Ai2's Tulu 3 405B: A New American AI Champion

Move over, DeepSeek. There's a new AI champion in town, and it's American. On Thursday, Ai2, a nonprofit AI research institute based in Seattle, released a model that it claims outperforms DeepSeek V3, one of Chinese AI company DeepSeek's leading systems. Ai2's model, called Tulu 3 405B, also beats OpenAI's GPT-4o on certain AI benchmarks, according to Ai2's internal testing. Moreover, unlike GPT-4o and even DeepSeek V3, Tulu 3 405B is open source, meaning all components necessary to replicate it from scratch are freely available and permissively licensed.

Ai2's Vision for US AI Leadership

A spokesperson for Ai2 told TechCrunch that the lab believes Tulu 3 405B "underscores the U.S.' potential to lead the global development of best-in-class generative AI models." This milestone is seen as a key moment for the future of open AI, reinforcing the U.S.' position as a leader in competitive, open-source models. Ai2 aims to showcase that the U.S. can lead with competitive, open-source AI independent of tech giants.

Understanding Tulu 3 405B's Scale and Training

Tulu 3 405B is a substantial model, boasting 405 billion parameters. Training this model required 256 GPUs running in parallel. Parameters in AI models generally correlate with problem-solving skills, with more parameters typically leading to better performance.

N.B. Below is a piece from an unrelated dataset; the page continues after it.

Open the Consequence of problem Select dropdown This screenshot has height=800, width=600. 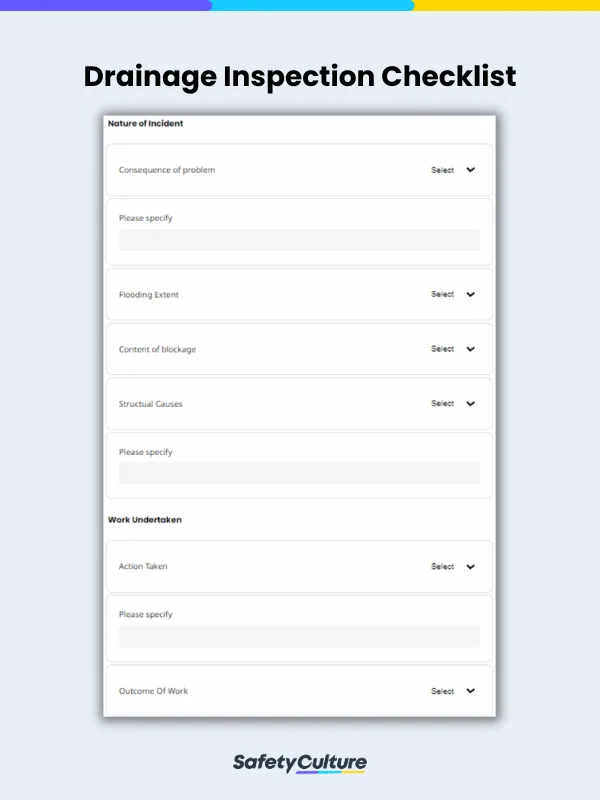click(x=453, y=170)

Ai2 Tulu3-405B Benchmark Results

Key Training Techniques: Reinforcement Learning with Verifiable Rewards (RLVR)

Ai2 attributes the competitive performance of Tulu 3 405B to a technique called reinforcement learning with verifiable rewards (RLVR). This method trains models on tasks with "verifiable" outcomes, such as solving math problems and following instructions.

Benchmark Performance: Outperforming the Competition

Ai2 claims that Tulu 3 405B excels on popular benchmarks:

PopQA: On this benchmark, which consists of 14,000 specialized knowledge questions sourced from Wikipedia, Tulu 3 405B surpassed DeepSeek V3, GPT-4o, and Meta's Llama 3.1 405B model.
GSM8K: Tulu 3 405B achieved the highest performance among its peers on this test, which features grade-school level math word problems.

Accessibility and Availability

Tulu 3 405B is accessible for testing via Ai2's chatbot web app. The code required to train the model is available on GitHub and the AI development platform Hugging Face.